Attorneys Danny White and Ron Wray obtained a favorable decision on behalf of CSX Transportation, Inc., when the South Carolina Supreme Court reversed a $1 million verdict on behalf of the plaintiff in a FELA case, holding that the trial court erred in allowing the case to proceed in an improper venue.

Plaintiff filed his complaint in Hampton County, a county well-known for its favorable treatment of plaintiffs and large verdicts. The defense argued that venue was improper in Hampton County because CSX did not "reside" in Hampton County, as required by South Carolina's venue statute. The trial judge found that CSX resided in Hampton County because it "owned property and transacted business" there; CSX owns railroad tracks that run through the county.

The Supreme Court reversed the trial judge, holding that the expansive definition of residence applied by the trial court was no longer a viable test because the statute upon which it was based had been substantially rewritten years earlier. Moreover, the court found that the test had been improperly created in the first place by reading two statutes, in tandem, that addressed the separate and distinct concepts of jurisdiction and venue. The court adopted the defense's argument that, for venue purposes, "a defendant corporation resides [and can be sued] in any county where it (1) maintains its principal place of business or (2) maintains an office and agent for the transaction of business."

This decision is a major victory for defendant corporations across South Carolina who had previously been subjected to abusive venue shopping. It is particularly noteworthy because the South Carolina Supreme Court reversed 80 years of precedent on the law of venue in the state.
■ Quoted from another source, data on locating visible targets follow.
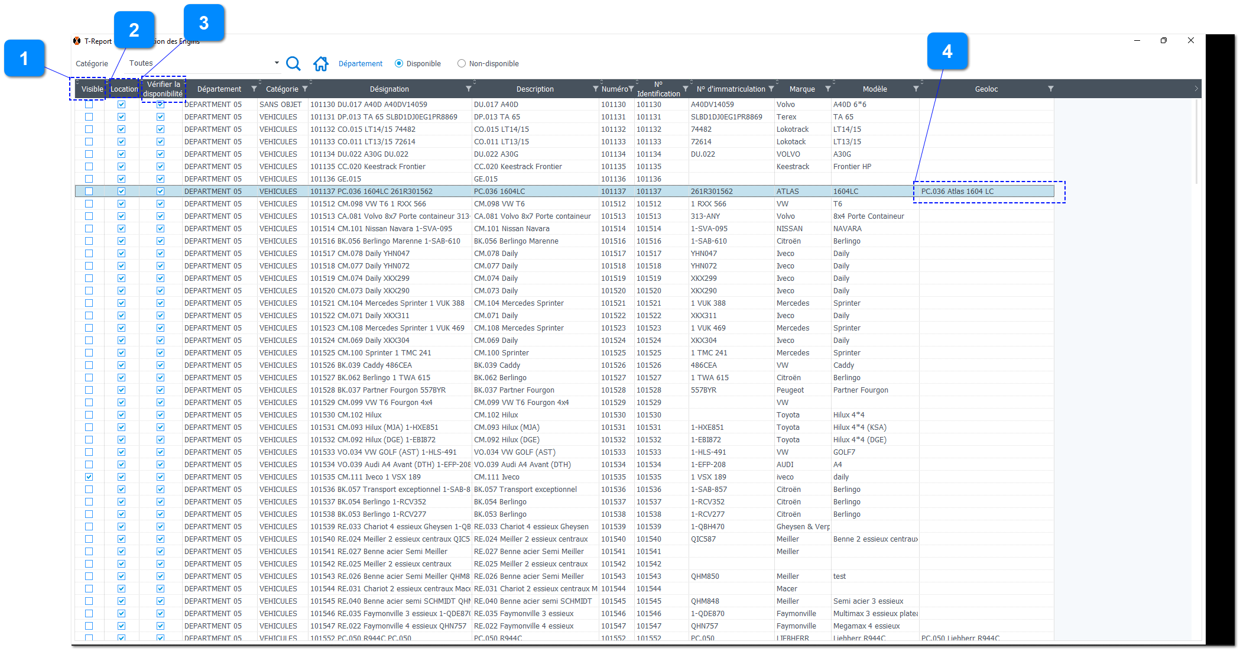Screen dimensions: 1240x651
Task: Toggle Visible checkbox for row 101535
Action: 89,477
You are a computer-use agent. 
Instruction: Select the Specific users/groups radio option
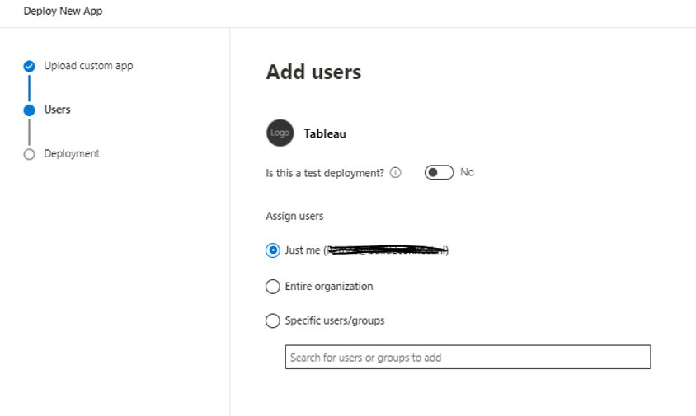[273, 321]
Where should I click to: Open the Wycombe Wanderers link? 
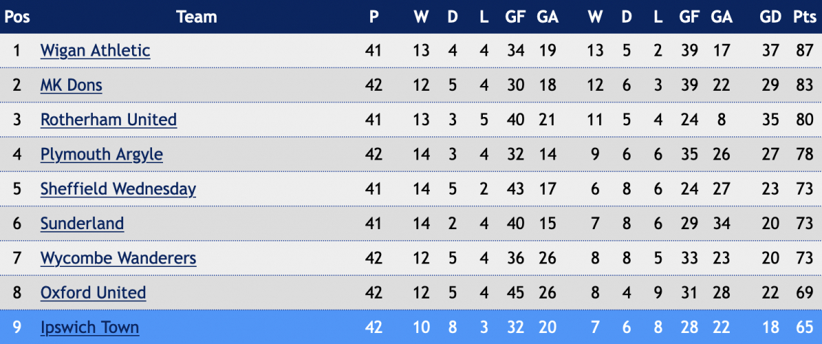pos(118,258)
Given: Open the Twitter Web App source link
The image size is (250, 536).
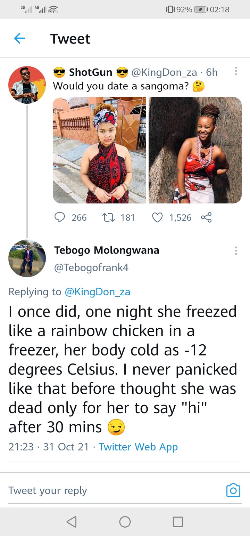Looking at the screenshot, I should point(138,447).
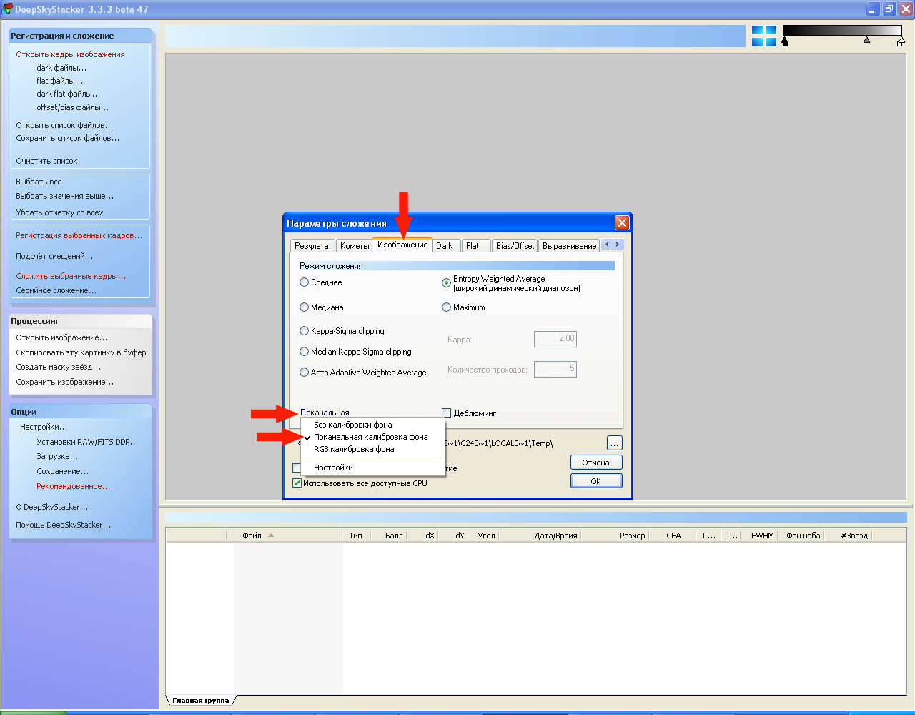Uncheck Использовать все доступные CPU
The height and width of the screenshot is (715, 915).
click(x=297, y=483)
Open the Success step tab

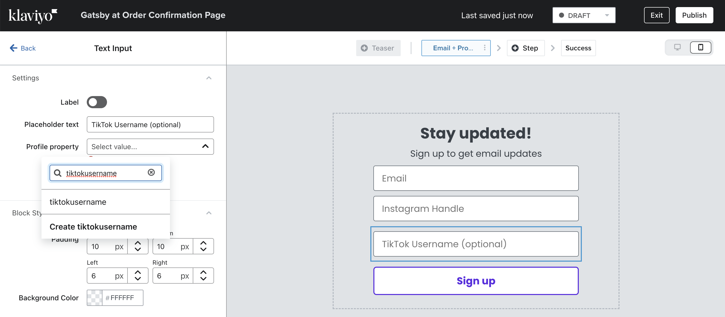[x=578, y=48]
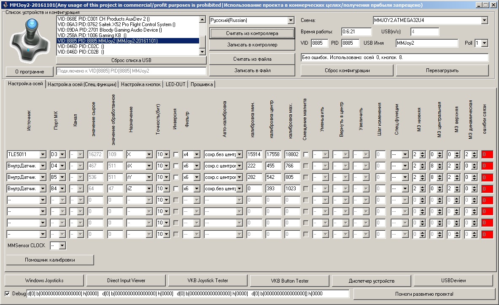Go to the Прошивка tab
The image size is (499, 305).
[202, 84]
The court said that venue for corporations must be in a county where the defendant resides and that residence is any county where the corporation has an office and agent located. The court rejected the additional venue test that had been used for many years which allowed a corporation to be sued in a county just because it owned property and transacted business there. The second test had been used to justify venue in counties just because CSX had railroad tracks in that county. CSX had been subjected to dozens of cases through the years venued to Hampton County. As a result of the ruling, more than 125 lawsuits against CSX are now being transferred to counties where CSX has offices and not just railroad tracks. The case is also noteworthy because the court made it clear that lawsuits should not remain in a county that has nothing to do with the lawsuit. Trial courts must transfer venue to counties where it is more convenient for the witnesses and where there is a nexus to the claim.